MISSÃO YANOMAMI: em Barcelos, CONAFER filia novos parentes e segue missão no Amazonas

da Redação

Depois de acompanhar a Primeira Assembleia da Associação Xorómawë, no último dia 15 de outubro de 21, com a participação de 16 comunidades Yanomami e 11 Tuxauas, além de 150 parentes de outras comunidades do Rio Negro, após chegada em Barcelos, e vindos de Manaus, os secretários indígenas Lucas Santana, Burain de Jesus e Júnior Xukuru, o secretário da Amazônia Legal Silas Vaz e a cientista política Alcyjara Lacerda, realizaram nos dias 21, 22 e 23 de outubro, em parceria com a União Nacional Indígena (UNI), centenas de novas filiações de parentes Yanomami, além da compra de 250 cestas básicas para ajudar as comunidades indígenas mais carentes. No dia 22 houve um grande mutirão para filiar novos agricultores dos povos Yanomami e Baré, o que se repetiu nos dias seguintes até ontem

São quase dois dias para chegar em Barcelos, um dos lugares mais bonitos e encantadores do interior do Amazonas, mais ao Norte do Estado, com uma natureza de exuberância única, a 400 km em linha reta da capital Manaus, ou 1 mil km entre condução por terra e barco. De avião, a viagem dura 1 hora passando pela floresta e os arquipélagos da imensa bacia amazônica, até aportar às margens do lendário Rio Negro, com direito a sobrevoar o espetáculo do maior afluente da margem esquerda do rio Amazonas, e o sétimo maior rio do mundo em volume de água.
Fundada em 1728, Barcelos é uma cidade histórica, a primeira capital da província do Amazonas, e tem sua origem ligada às missões que chegaram na Aldeia de Mariuá. Nesta região vivem indígenas de diversas etnias, entre elas os Yanomami, organizados em aproximadamente 250 aldeias dentro da grande floresta.

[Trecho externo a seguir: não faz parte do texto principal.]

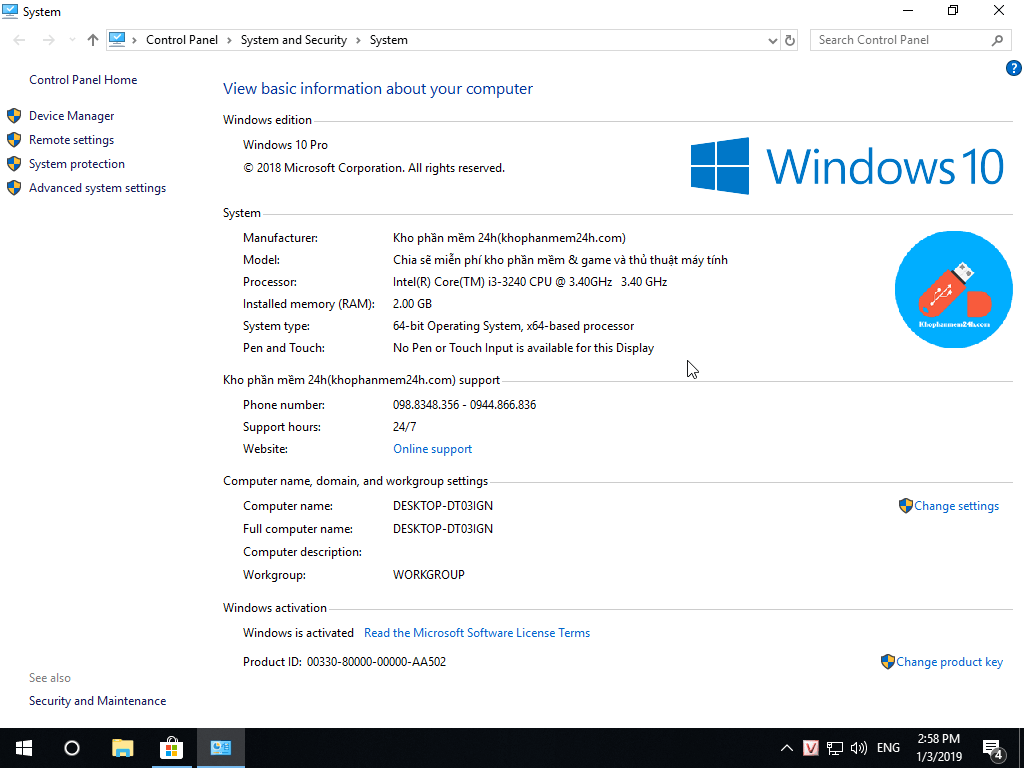Open File Explorer from the taskbar

(x=122, y=748)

Desde que foram recebidos pelas duas lideranças representantes da associação Xorómawë, Geraldo e Leno, logo na chegada em Barcelos, já em território sagrado, para depois serem apresentados para todos os parentes Yanomami, os representantes da CONAFER atuaram nos cadastros, acompanhando as demandas das comunidades, reuniões com as lideranças, em rituais sagrados e também no auxílio aos parentes com a entrega destes alimentos.

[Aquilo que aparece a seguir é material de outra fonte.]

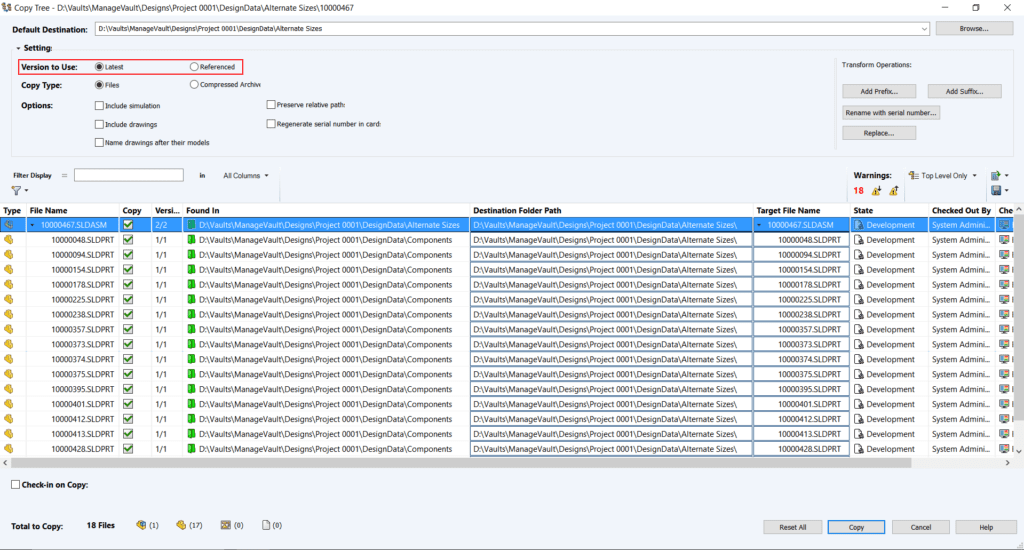1024x550 pixels.
Task: Enable Check-in on Copy checkbox
Action: (15, 485)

A CONAFER e a luta dos povos originários
A história do genocídio de 6 milhões de indígenas, desde que os colonizadores chegaram na América, desde que aqui se fixaram infringindo direitos humanos e os direitos dos povos originários, desde que destruíram milhares de etnias, desde então, somos herdeiros da luta pela defesa dos territórios dos povos que originaram nosso país, que formam a nossa cultura e nos inspiram diariamente a preservar o meio ambiente. Portanto, a luta dos povos originários é também uma luta da CONAFER.

Estamos juntos, apoiamos e defendemos os povos indígenas. E nos aliamos como bravos guerreiros na defesa das suas causas, principalmente o direito à proteção dos seus territórios, à autodemarcação, à liberdade de expressão e preservação da sua rica cultura. Todos os indígenas são reconhecidos como agricultores familiares pela Lei da Agricultura Familiar, a Lei nº 11.326, de 2006.

Para atuar mais diretamente nas causas indígenas, a CONAFER tem secretarias voltadas para as questões indígenas, trabalhando desde o mapeamento de territórios até o fomento às suas diversas culturas agroecológicas, no apoio logístico em aldeias por todo o país, no estímulo à cultura e às suas tradições.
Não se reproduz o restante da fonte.